An example accelerator class definition (xmmult) is provided below:

#include "vpp_acc.hpp"
class xmmult : VPP_ACC<xmmult, /*NCU=*/4>
{
public:
    // Platform port connections
    SYS_PORT(A, DDR[0]);
    SYS_PORT(B, DDR[1]);
    SYS_PORT(C, DDR[2]);
    SYS_PORT_PFM(u50, A, (HBM[0]:HBM[4]:HBM[8]:HBM[12]));
    SYS_PORT_PFM(u50, B, (HBM[1]:HBM[5]:HBM[9]:HBM[13]));
    SYS_PORT_PFM(u50, C, (HBM[2]:HBM[6]:HBM[10]:HBM[14]));
    // Data interfaces
    ACCESS_PATTERN(A, SEQUENTIAL);
    ACCESS_PATTERN(B, RANDOM);
    DATA_COPY(A, A[SZ]);  // move to local memory
    DATA_COPY(B, B[SZ]);
    ZERO_COPY(C);  // direct AXI-mm

    // define the SW entry point of the accelerator
    static void compute(data_t* A, data_t* B, data_t* C);
    // define the HW top-level of the accelerator (HLS top)
    static void mmult(data_t* A, data_t* B, data_t* C);
};

This class interface model captures all hardware system-related considerations in a single unified source and allows easy integration with the application layer through the compute() function as described in The compute() API. The compute() function is the host application's entry point to the hardware accelerator.
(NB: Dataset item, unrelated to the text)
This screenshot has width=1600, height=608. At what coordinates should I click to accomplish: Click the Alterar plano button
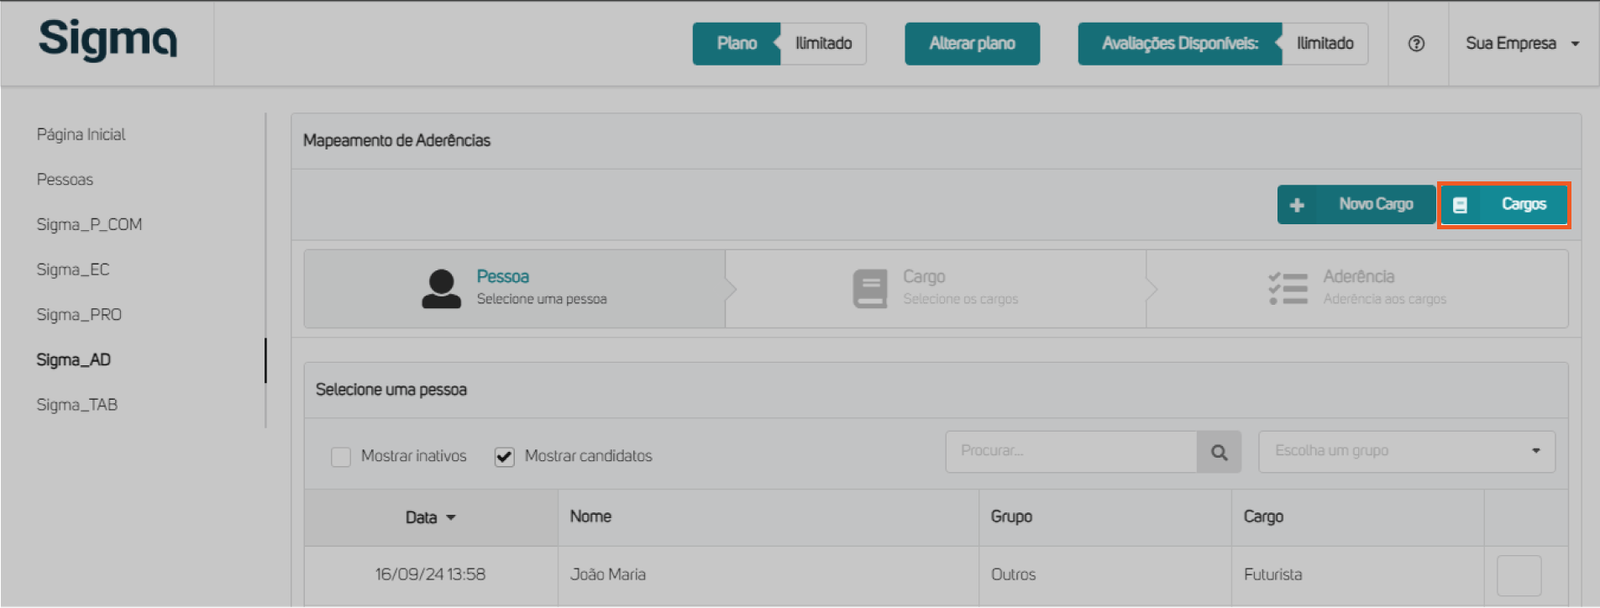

The class definition also contains guidance macros that refer to compute() arguments. By providing these, you will guide VSC to make specific hardware choices during implementation. Refer to Guidance Macros for more information.

The example shown above describes the accelerator class named xmmult, which will be compiled by VSC to have four CUs in hardware (/*NCU=*/4). The accelerator has a PE (or kernel) code defined in the mmult() function, which is called within compute() that takes three arguments A, B, and C. For each of these arguments, two types of guidance macros are specified: memory port connections, and data access.

1. Platform port connections using SYS_PORT() and SYS_PORT_PFM() macros.
   1. These are typically global memory I/O connections or other AXI4 interface connections available in the hardware platform used during Vitis compilation. In this example, the first three SYS_PORT() macros connect the three A, B, and C arguments of compute() to different DDR banks (0, 1 and 2).
      Tip: The SYS_PORT() guidance macro connectivity for each argument applies to all the CU instances (NCU=4) in the xmmult accelerator, because it only specifies one memory bank.
   2. The three SYS_PORT_PFM() macros apply global memory connections in two ways:
      1. It only applies when the target platform name contains u50, as in the U50 Alveo card.
      2. For each of the four CUs, each argument connects to a different HBM banks. This is because the syntax used for the SYS_PORT_PFM() for each argument specifies connectivity four times:

         SYS_PORT_PFM(u50, A, (HBM[0]:HBM[4]:HBM[8]:HBM[12]));

2. Data access is specified using ACCESS_PATTERN(), DATA_COPY(), and ZERO_COPY() macros:
   1. The ACCESS_PATTERN() macros directs VSC to infer a sequential or random access for data transfer. In the example, argument A is defined as sequentially accessed and therefore can be implemented with a stream connection. Argument B is accessed randomly and therefore requires a local (on-chip) memory buffer to support randomized data access from the PE mmult().
   2. For arguments A and B, the DATA_COPY() macros direct VSC to infer a local memory (RAM) next to the accelerator.
   3. The ZERO_COPY() macro directs VSC to create a memory-mapped AXI (M_AXI) connection for argument C.